About a month and a half ago the Atlanticville (a local Long Branch-area paper) ran an article about Eatontown’s decision to file a complaint against the state regarding the latest round of COAH regulations that were issued. This type of stuff makes me bang my head against the wall and wonder why any of us pay taxes to such a ridiculous system. What’s the problem here? Well, even though it is a bit long, I’ll let the article explain:
According to a series of proposed amendments to COAH’s current round-three regulations, Eatontown’s affordable housing obligation jumped from 92 units to 447 units, Tarantolo said.
“Where are we going to build [the 447 units]?” Tarantolo asked, adding, “I have no idea.”
According to Tarantolo, COAH officials used a geographic information system (GIS) to map out the available land in the borough where affordable units can be constructed.
A GIS is a system that collects various forms of statistical data and maps it according to its geographic location.
“When they worked out the new numbers, they did it using the GIS to determine the number of acres that were still green in particular municipalities,” Tarantolo said.
“As it turns out, COAH just arbitrarily took green space and said this should be developed and some of it should be for affordable housing.
“The GIS labeled some of our parks and open space as buildable land. We suspect they made a mistake.
“The parks and open space are already registered with the state as not being able to be built,” Tarantolo said.
If COAH removes the acreage from the borough’s parks and open space from the vacant-land calculations, Eatontown will see a significant reduction in its affordable housing obligation, Tarantolo said.

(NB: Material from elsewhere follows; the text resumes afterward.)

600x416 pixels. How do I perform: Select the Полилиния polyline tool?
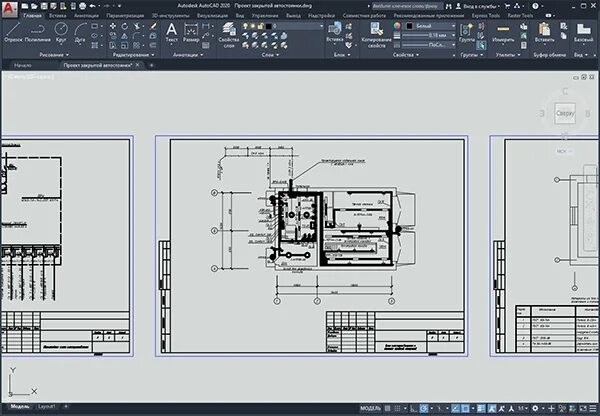pos(38,32)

Let me put that in layman’s terms for everyone out there. The state used a system that said designated “green spaces” (i.e. parks and protected wildlife area) are okay to build affordable housing units on. Are you f’ing kidding me? Someone at the state was paid to sit down and figure out a new formula for affordable housing and they produced Round Three of COAH by saying that green spaces are legit for building on? What?!
This is the kind of stuff where in ancient Rome you’d find yourself in the Colosseum with some pretty big cats. In New Jersey, though, we reward our morons by giving them taxpayer-funded raises and one of the most ridiculous publicly-financed benefits packages in the nation. Way to go, New Jersey!

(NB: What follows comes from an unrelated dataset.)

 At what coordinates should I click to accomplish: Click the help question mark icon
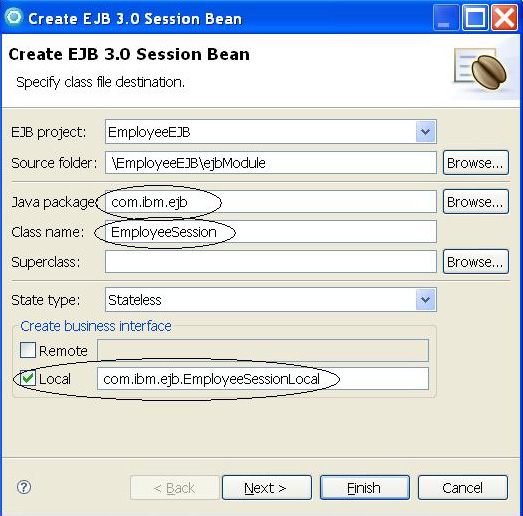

Why is this so hard for people to understand? If you want to provide increased housing options for our existing residents, then you need to start redeveloping brownfields across the state. For those of you that don’t know, brownfields are former industrial lots that need serious environmental attention before they can be rebuilt. Many community based groups are doing a magnificent job of making former warehouses into usable community facilities or housing units. Just look up in Paterson where there are a growing number of housing options (yet still not enough).
As for COAH – it might be time to throw it out the window. The system is obviously broken when we are counting our preciously scarce open space in as “buildable lots.” Frankly, it’s that type of idiocy that gives this state a bad name. Fire the person that dreamed up this farce and start again. Now!